Bu koşullarda şirketin koleksiyonuna dahil olan taşınmaz kültür varlıklarının tazminatsız olarak müzeye teslim edilmesi biçiminde başvurucuya ağır külfet yükleyen bir aracın kültür varlığının korunması amacına ulaşılması için en hafif müdahale teşkil eden araç olduğu sonucuna ulaşılamamıştır. Bu durumda başvurucunun mülkiyet hakkına yapılar müdahalenin gereklilik kriterini karşılamadığı değerlendirilmiştir."
Karar
Koleksiyona kayıtlı 7 eser yönünden mülkiyet hakkının İhlal edildiğine ilişkin iddianın konu bakımından yetkisizlik nedeniyle kabul edilemez olduğuna hükmeden Anayasa Mahkemesi, şirketin koleksiyonuna kayıtlı olan eserler yönünden mülkiyet hakkının ihlal edildiğine ilişkin iddiayı başvurucu şirket açısından kabul edilebilir buldu.

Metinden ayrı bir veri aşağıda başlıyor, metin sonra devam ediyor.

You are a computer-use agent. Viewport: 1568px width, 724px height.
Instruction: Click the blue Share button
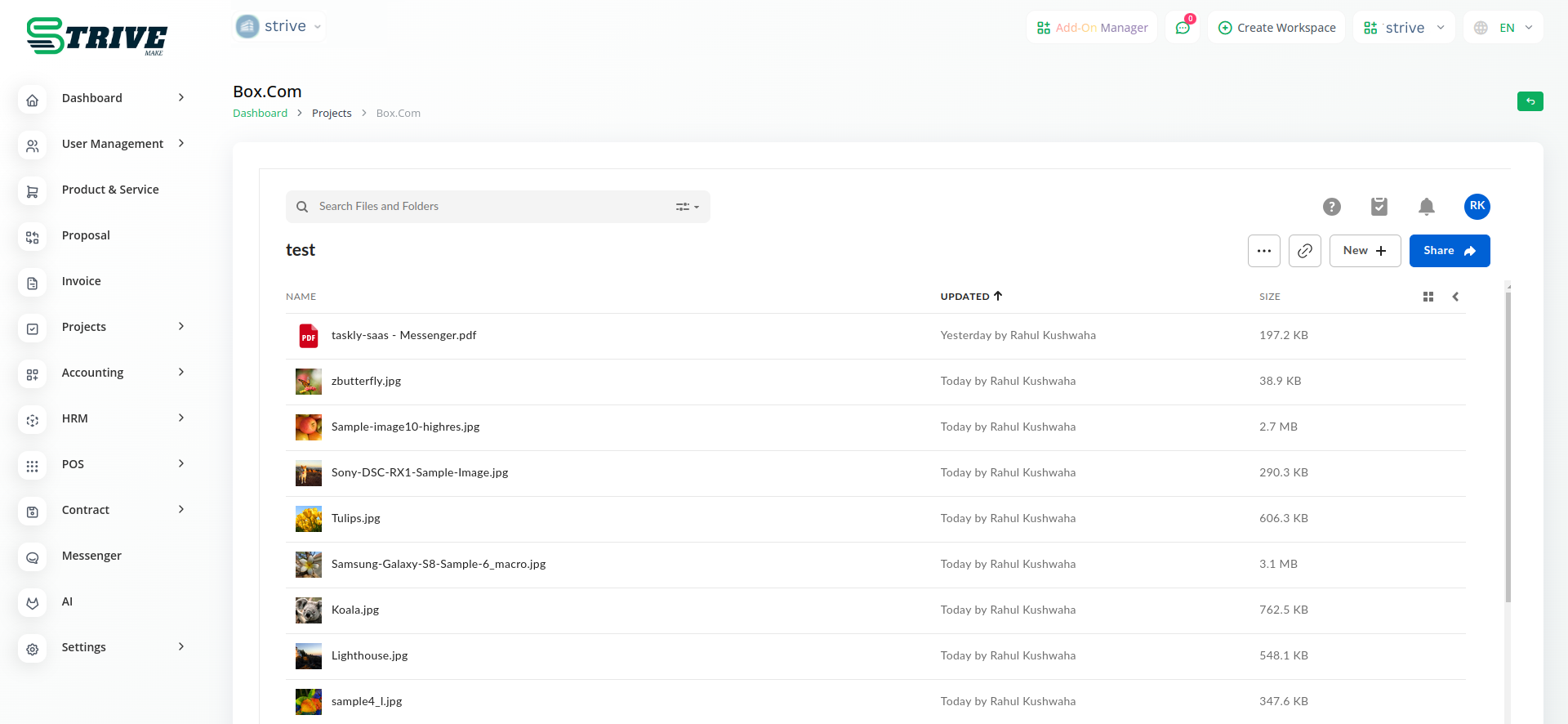pos(1449,251)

Başvurucu şirketin koleksiyonuna kayıtlı olan eserler yönünden Anayasanın 35. maddesinde güvence altına alınan mülkiyet hakkının ihlal edildiğine oy birliğiyle hükmeden mahkeme, kararın bir örneğini ihlalin sonuçlarının ortadan kalkması için yeniden yargılama yapmak üzere Muğla 1. İdare Mahkemesine gönderdi.